Ocugen: CFO kauft 21.000 Aktien

Ocugens Finanzchef erwirbt Aktien im Wert von 26.000 Euro. Das Unternehmen treibt mehrere Gentherapie-Studien voran und plant baldige Zulassungsanträge.

Die Kernpunkte:
  • Finanzvorstand kauft 21.000 Aktien
  • Phase-3-Studie zu OCU400 läuft
  • Zulassungsantrag für drittes Quartal geplant
  • 130 Millionen Dollar Kapital beschafft

Ocugen steht vor einem entscheidenden Halbjahr. Die Biotech-Firma treibt gleich mehrere Gentherapie-Kandidaten voran — und ihr Finanzchef hat gerade frisches Vertrauen bewiesen. Rita Johnson-Greene kaufte im Juni 21.000 Aktien für rund 26.000 Euro. Ein klares Signal.

Pipeline marschiert

Der wichtigste Kandidat heißt OCU400. Das Medikament gegen Retinitis Pigmentosa, eine erbliche Netzhauterkrankung, läuft in Phase 3. Ocugen hat alle 140 Patienten rekrutiert. Schon im dritten Quartal 2026 will das Unternehmen die Zulassung beantragen.

Parallel dazu startet eine weitere Phase-3-Studie: OCU410 gegen trockene altersbedingte Makuladegeneration. Auch hier liegt der Start im dritten Quartal. Und für OCU410ST, eine Therapie gegen die erbliche Augenerkrankung Stargardt, steht noch im Sommer eine Zwischenanalyse an.

Das sind drei potenzielle Meilensteine in wenigen Monaten. Kein Wunder, dass der Markt genau hinsieht.
* * *
◆ Arbeitsauftrag
Bitte führe den obigen Artikel über Ocugen im Anschluss an den Satz „Kein Wunder, dass der Markt genau hinsieht.“ weiter.

[Gespeicherte Einträge]
* * *
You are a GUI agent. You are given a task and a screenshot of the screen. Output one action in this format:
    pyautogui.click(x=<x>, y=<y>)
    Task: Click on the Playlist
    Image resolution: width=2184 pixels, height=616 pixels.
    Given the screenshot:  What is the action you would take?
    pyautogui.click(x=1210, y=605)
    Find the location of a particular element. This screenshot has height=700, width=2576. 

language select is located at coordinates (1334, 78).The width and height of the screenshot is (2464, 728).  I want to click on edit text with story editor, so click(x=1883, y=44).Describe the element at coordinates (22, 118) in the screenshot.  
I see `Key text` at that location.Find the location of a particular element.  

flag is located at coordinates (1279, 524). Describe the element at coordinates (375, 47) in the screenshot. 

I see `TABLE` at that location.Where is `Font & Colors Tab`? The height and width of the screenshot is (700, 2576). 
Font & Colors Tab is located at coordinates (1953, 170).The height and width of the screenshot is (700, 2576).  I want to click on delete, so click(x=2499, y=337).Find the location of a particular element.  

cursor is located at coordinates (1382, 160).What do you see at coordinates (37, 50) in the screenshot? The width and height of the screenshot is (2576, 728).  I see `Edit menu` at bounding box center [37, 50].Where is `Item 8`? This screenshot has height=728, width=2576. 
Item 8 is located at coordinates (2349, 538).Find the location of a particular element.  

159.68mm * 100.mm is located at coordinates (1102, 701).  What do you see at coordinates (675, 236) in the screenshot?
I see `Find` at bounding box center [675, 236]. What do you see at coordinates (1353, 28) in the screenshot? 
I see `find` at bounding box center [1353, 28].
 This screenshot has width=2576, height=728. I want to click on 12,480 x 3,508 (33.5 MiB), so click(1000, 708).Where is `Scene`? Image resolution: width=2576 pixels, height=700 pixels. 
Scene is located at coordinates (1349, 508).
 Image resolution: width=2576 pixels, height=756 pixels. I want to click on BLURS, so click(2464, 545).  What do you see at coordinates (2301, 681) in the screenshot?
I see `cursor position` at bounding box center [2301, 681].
* * *
◆ Endgültige Antwort
Finanziert für die Wende

Diese Studien kosten Geld. Ocugen hat deswegen eine Wandelschuldverschreibung über 130 Millionen Dollar platziert. Das Kapital soll reichen, um die anstehenden regulatorischen Schritte und die Studienerweiterungen zu stemmen.

Der Aktienkurs notiert aktuell bei 1,12 Euro. Das ist ein Plus von knapp 33 Prozent im Jahresvergleich, aber mehr als 52 Prozent unter dem Hoch von 2,35 Euro aus dem März. Der Relative-Stärke-Index liegt mit 46,5 im neutralen Bereich. Die vergangene Woche brachte immerhin einen Zuwachs von knapp 11 Prozent.

Die zweite Jahreshälfte 2026 wird zur Bewährungsprobe für Ocugen. Gelingen die Zulassungseinreichung und die neuen Studien, könnte das Bild schnell anders aussehen. Bleiben die Ergebnisse hinter den Erwartungen, droht Rückschlag. Die CFO-Transaktion deutet jedenfalls auf Optimismus im Management hin.